Éamonn Mongey

Personal information
- Native name: Éamonn Ó Mongaigh (Irish)
- Born: 1925 Castlebar, County Mayo, Ireland
- Died: 23 September 2007 (aged 82) Monkstown, Dublin, Ireland
- Occupation: Barrister

Sport
- Sport: Gaelic football
- Position: Midfield

Club
- Years: Club
- 1940s–1950s: Castlebar Mitchels

Inter-county
- Years: County
- 1941–1955: Mayo

Inter-county titles
- Connacht titles: 5
- All-Irelands: 2
- NFL: 2

= Éamonn Mongey =

Irish Gaelic footballer

Éamonn Mongey (1925 – 23 September 2007) was an Irish Gaelic footballer who played as a midfielder and as a centre-back at senior level for the Mayo county team.

A native of Castlebar, Mongey's family was steeped in the GAA. His father was president, vice-president and secretary of Castlebar Mitchels on different occasions in the early part of the last century, and his brother Finn was also county secretary for a period.

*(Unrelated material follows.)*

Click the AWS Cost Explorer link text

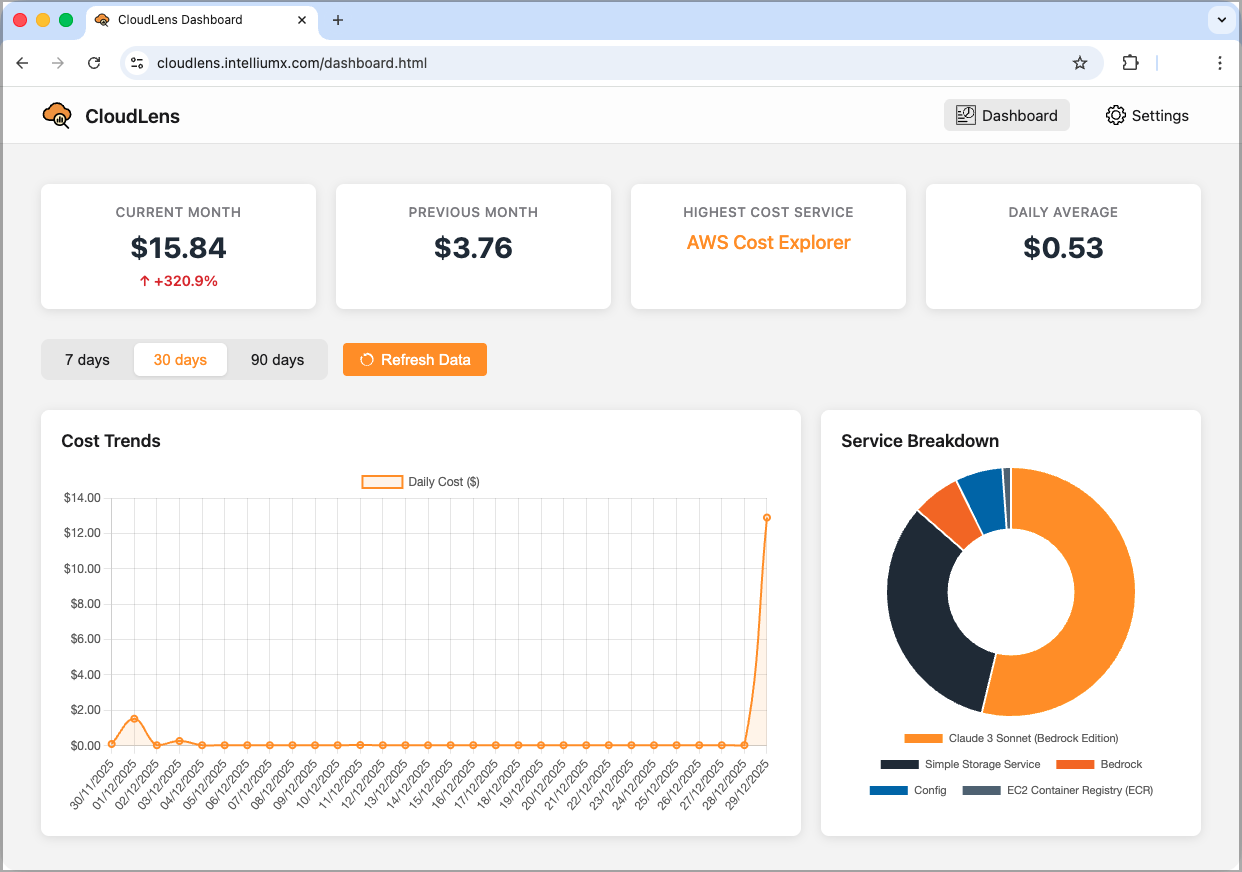tap(768, 242)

He won an interprovincial colleges championship in 1942, and at the age of 16 had his first outing for the Mayo senior team against Roscommon in a Connacht league that replaced the National League which had been suspended because of the War. He remained a regular member of the starting fifteen until his retirement following the conclusion of the 1955 championship. During that time he won two All-Ireland medals, five Connacht medals and two National League medals.

Mongey experienced a lengthy club career with Castlebar Mitchels, winning numerous county championship medals.

Having qualified as a barrister, Mongey was appointed Registrar of the High Court in Dublin and had a doctorate in law as well as a degree in public administration. He was also a member of the Rathmines and Rathgar Musical Society.

He wrote a regular column on Gaelic football for The Sunday Press for many years.